Guinness paused to notice the sunlight trembling on the surface, and he felt peculiarly desolate. He would have liked to see Rocky once more. It occurred to him that not once had he ever heard her voice; she had been too young to be very chatty when Kathleen had left him. It wouldn’t have hurt anything if he had had a chance to say hello and feel her small hand inside his own. Needless to say, he wouldn’t have done anything to give the show away, but there was no good reas
on why a man couldn’t get to know his own kid a little.
And to Kathleen, for once, it would have been nice to have said a proper good bye. So much besides just “good bye” had been left unsaid between them.
Guinness was not a romantic; passion had never had much appeal for him, certainly not as the road to a more elevated existence. The Greeks had thought that romantic love was a disease of the spirit, a curse that drove otherwise reasonable people to all manner of disgrace, to suicide and unspeakable crime. They might have been right for all Guinness knew—his was not a constitution much prone to that kind of excess. He was aware that he could, simply by allowing himself to dwell on it, still be very much in love with Kathleen. But what would that buy him, except a lot of trouble he didn’t need? He didn’t really fancy himself in the role of the heartsick swain. To hell with Kathleen; he would never see her again, and that was just as well for the both of them.

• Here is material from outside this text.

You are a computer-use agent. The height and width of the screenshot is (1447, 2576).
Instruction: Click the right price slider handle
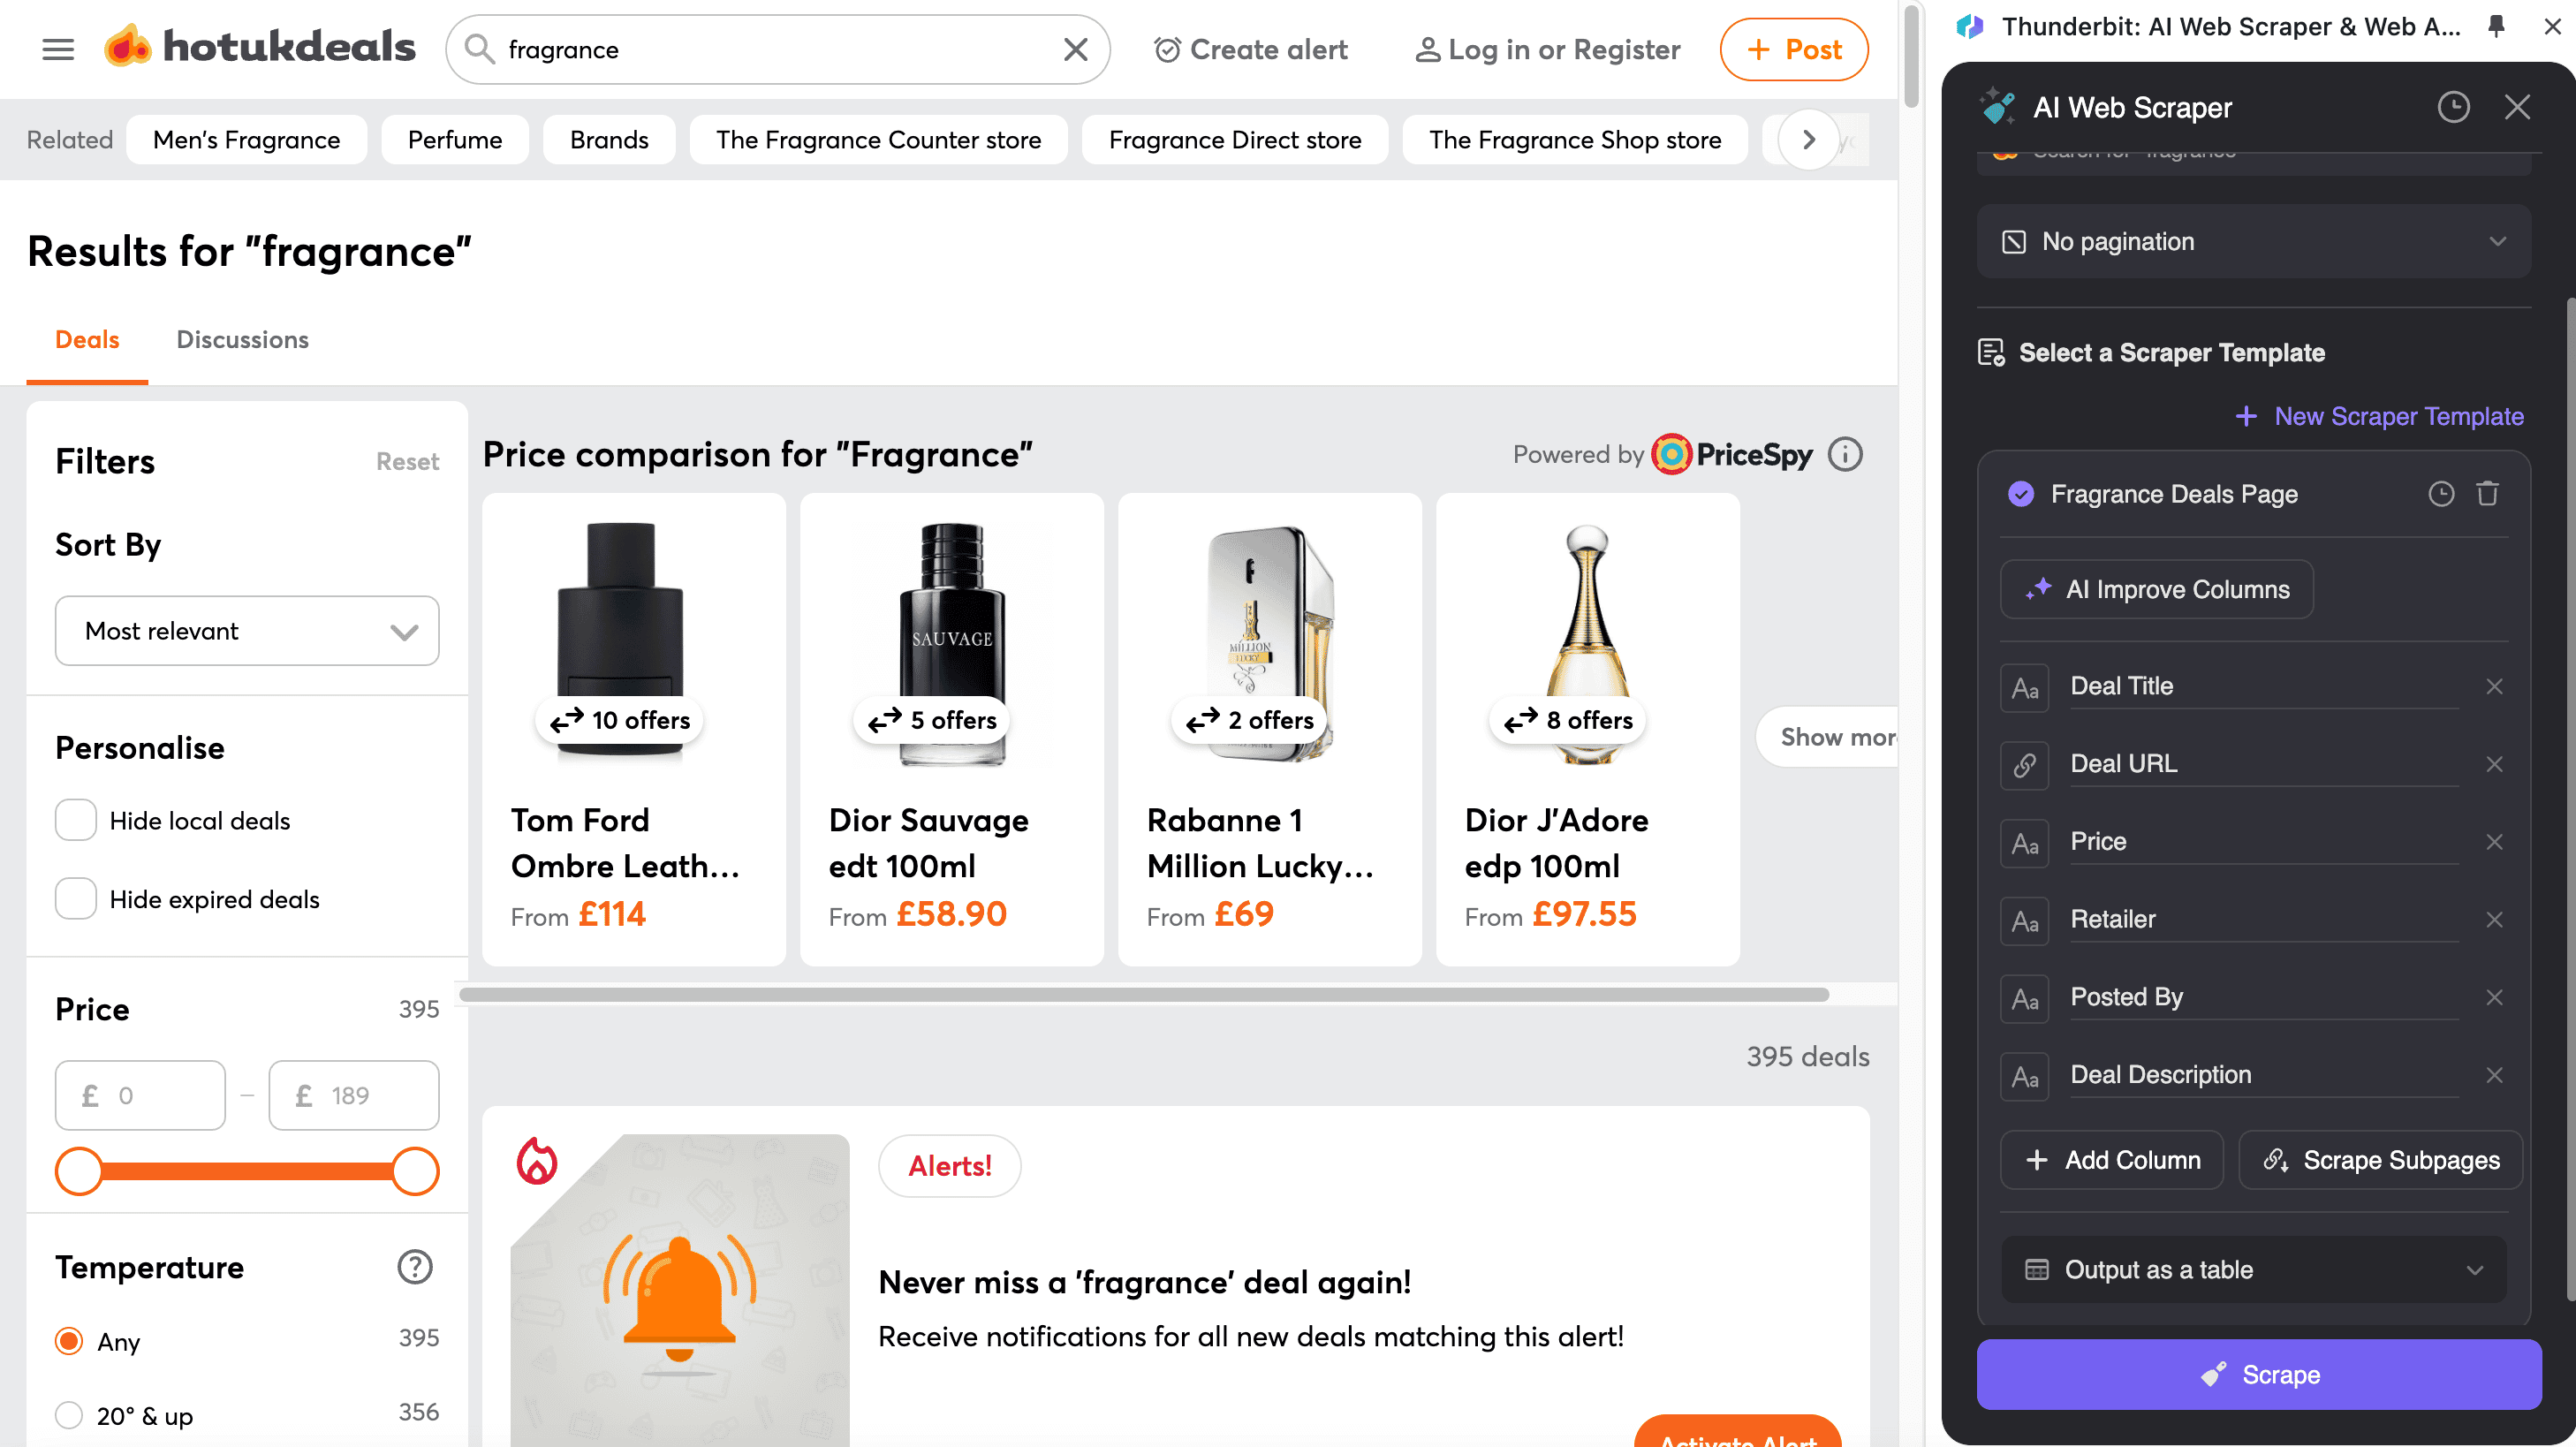415,1171
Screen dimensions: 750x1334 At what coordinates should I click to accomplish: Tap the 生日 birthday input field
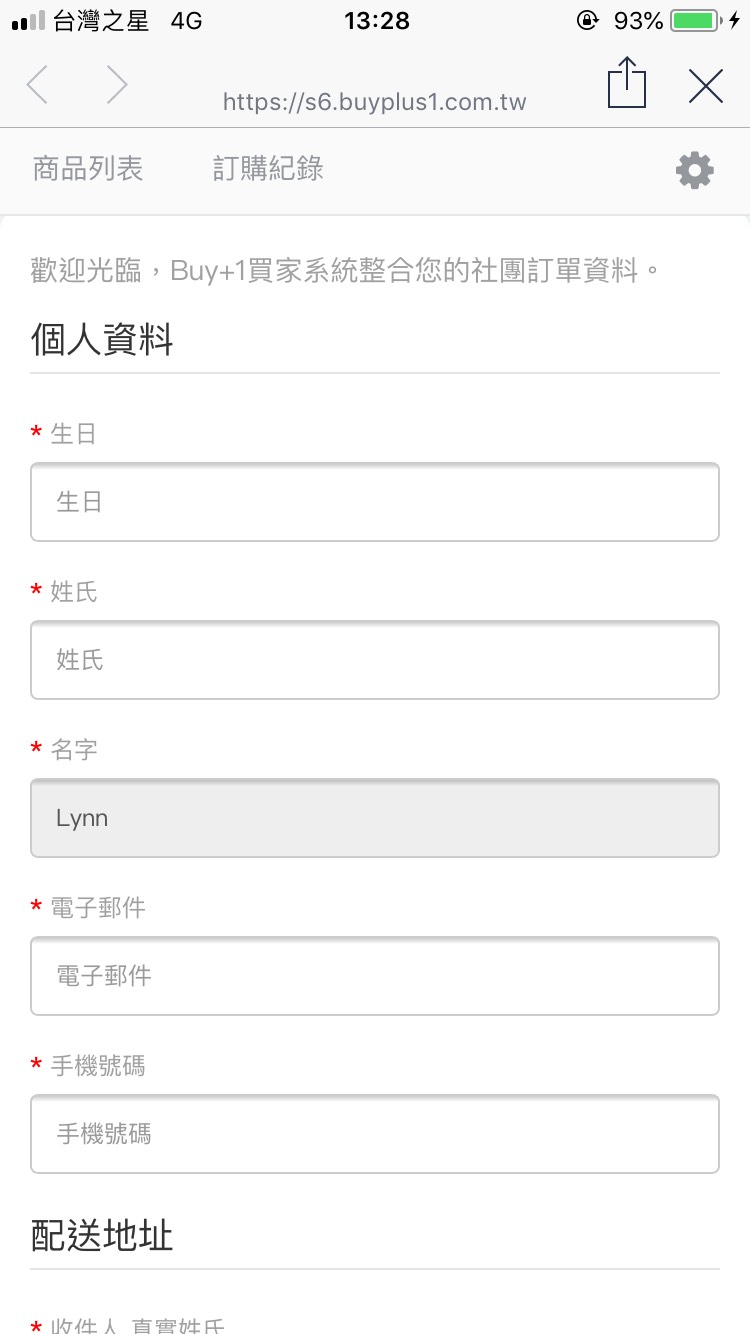point(375,502)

He would put her out of his mind.
He turned away from the reflecting pool to look at the library, trying to decide whether or not to go inside and kill a little time with the latest issue of Critical Inquiry—to see if Wayne Booth had thought to delight the learned world with another savaging of the deconstructionists—but then decided against it. He wasn’t really in the mood.
The infallible instinct that redirects the smarting soul back to what it can take seriously led Guinness to a phone booth in the student union, as ugly and tomblike a structure as it was possible to imagine. He flipped through the local phone book—it couldn’t have been more than half an inch thick—trying to find a listing for Healy.
There wasn’t one—could it be that our boy Willie went to his Maker with a lie upon his conscience? It didn’t seem likely; Willie wasn’t the type to let his judgment be clouded by team spirit.
Then it occurred to Guinness that there was no compelling reason why Healy would have to live in Clemson. He flipped to the cover of the directory, trying to recall the names of the closest towns. It was no use, he would have to check them all.